La decoración interior es de vivos colores y la estufa central, que nunca falta, consiguen que los inviernos sean llevaderos. Mientras que si el calor aprieta en verano, basta con poner menos capas en la cubierta e incluso levantar sus paredes para que corra el aire.
Las hay por toda Mongolia, incluso en Ulan Bator hay barrios enteros construidos a base de gers. Si bien adquieren todo su sentido en las zonas esteparias, donde las familias con rebaños de caballos o yaks se mueven constantemente en busca de los mejores pastos.
Mientras que muchos turistas planean sus viajes en función de las paradisiacas playas y resorts de todo incluido, quien llega a Mongolia es porque busca un panorama distinto. Se pretende experimentar algo de esa vida nómada que vaga por los espacios abiertos. Si alguien desea descubrir los lejanos horizontes de las praderas del parque nacional de Khustain Nuruu, o fotografiar los ríos y la taiga de Terelj, tiene que hospedarse en estos gers. No hay hoteles, ni tendrían sentido. No obstante, sí que hay campamentos de yurtas levantados exprofeso para la llegada de turistas. Aunque también es posible alojarse con familias locales.Así la experiencia es más completa.

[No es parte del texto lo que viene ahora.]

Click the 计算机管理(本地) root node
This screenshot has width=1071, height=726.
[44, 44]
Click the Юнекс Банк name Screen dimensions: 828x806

La austeridad y la dureza de su vida no tienen nada que ver con sus sonrisas y las ganas de agradar. Si hace frío reservan para el invitado el lugar más cálido, o le reservan el espacio con mejor perspectiva hacia el televisor. Porque es cierto que el progreso y la llegada de extranjeros ha traído cambios en la vida de estas personas. Por ejemplo, las parabólicas ya son parte esencial de cualquier yurta. Y aunque no hay mongol que no sepa cabalgar, también es verdad que las motos y los todoterrenos les quitan mucho trabajo a los caballos y camellos.
Estos son los pequeños grandes lujos para estas gentes. Por lo demás, la vida rural en Mongolia se rige por costumbres ancestrales, entre las que no falta cuidar del ganado en todo momento, disfrutar y apostar en sus carreras de caballos, o acudir a los remotos templos budistas diseminados por el territorio.
Y si hablamos de tradiciones, hay una que se descubre enseguida. Se trata de beber airag, una leche de yegua fermentada, de sabor imposible para un paladar occidental. Aun así hay que probarla si nos la ofrecen, no solo para poder decir que es repugnante, si no sobre todo para provocar una sonrisa en nuestros anfitriones. De hecho, esas sonrisas y los gestos será la única forma de comunicarnos con ellos, lo que proporciona una experiencia de lo más humana, enriquecedora y hasta enternecedora. Esa es la principal razón por la que viajar a Mongolia.